There are ways to cover these stories without committing these gross ethical violations, and much of the other media showed how to do it. Channel Nine’s graphic live footage of the final police assault, and other television footage of hostages dashing from the scene, were vivid and immensely strong pieces of news reporting. ABC TV’s careful pixelating of faces of hostages in footage taken during the siege was another example of good ethical decision-making.
This is a clear violation of a foundational privacy principle that says material supplied for one purpose shall not be used for another purpose without the provider’s consent. Many people – young people in particular – post material on Facebook for the purpose of sharing it with their friends. They do not anticipate that it will be used by the media in whatever context or for whatever purpose the media thinks fit.
The focus of this article has been on News Corp because the connection between its performance and Murdoch’s tweet is the principal point of argument. However, that is not to say News Corp coverage was all bad, nor that others were blameless.
The coverage of the Lindt Café siege is as a strong a candidate as we have seen in recent years for the Australian Press Council to conduct an investigation into the performance of the newspapers generally, and for the Australian Communications and Media Authority to use its own-motion powers to do the same in respect of radio and television.
The mixed quality of the media performance was illustrated by the responses to it by the NSW Police Commissioner, Andrew Scipione, and the chair of the Australian Press Council, Professor Julian Disney. Scipione publicly thanked the media for acting responsibly in the way they covered the siege:
For you to act the way you did, to be responsible, all I can say is “thank you”.
Disney issued a statement, saying:
Much of the coverage has been excellent and has not hesitated to tell painful truths when necessary. But there have been some deeply regrettable errors and exaggerations, spreading dangerous misinformation without any reasonable basis. This type of material can be a serious risk to public safety, as well as causing an unjustified level of fear and distrust across the community.
It was a general statement of assessment, and did not make specific allegations against any particular media outlet.
However, it provoked a response from News Corp broadsheet The Australian, which has been running a campaign to undermine Disney in his last year as chair of the Press Council.
In a front-page story, it accused Disney of “triggering concerns” – by whom, one wonders – about “whether his organisation has abandoned the rules of procedural fairness”.
The basis for this accusation was that Disney had spoken without hearing the media’s side of the story. The weakness in this argument is that Disney was not making a finding against a specific newspaper, but making a general statement about the performance of the newspapers as a whole.
However, the motive for the story became clear in its last paragraph.

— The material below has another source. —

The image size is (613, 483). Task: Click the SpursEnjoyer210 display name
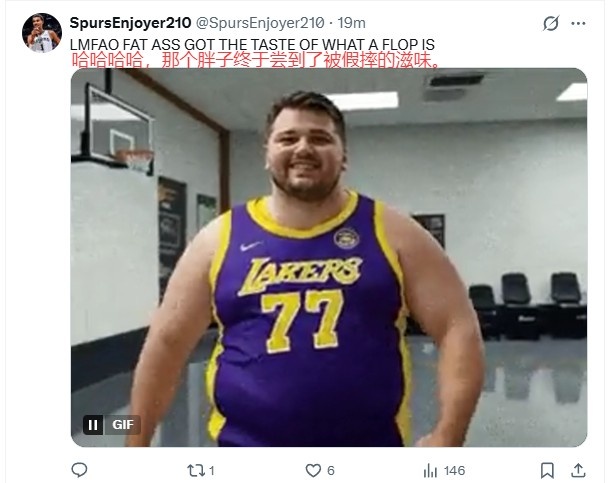click(130, 23)
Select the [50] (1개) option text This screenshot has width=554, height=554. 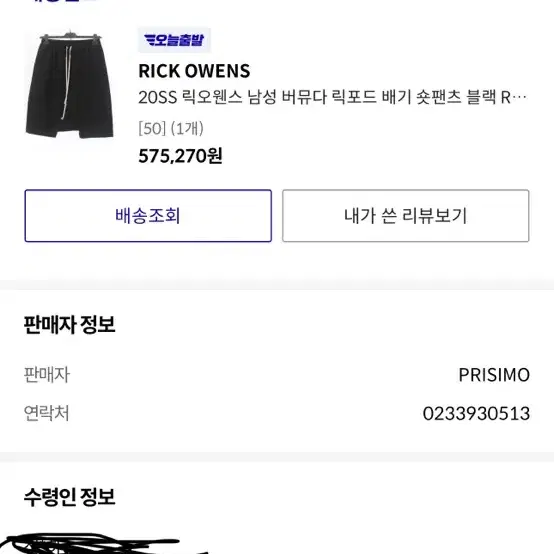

There, The Australian quoted its own editor-in-chief, Chris Mitchell, as saying Disney:
… has just dealt the Press Council out of any future complaints about the role of the media during this week’s events.
This was clearly meant as a shot across the bow of the Press Council. In the event that the Press Council does decide to hear complaints about the coverage of the siege, it is reasonable to suppose that News Corp will challenge its fitness to do so. This may not thwart any such inquiry, but it might make it more difficult to accomplish, especially if News Corp decided not to co-operate on the grounds of apprehended bias.
This brings us finally to another aspect of the News Corp culture: every critic is an enemy, and we take no prisoners.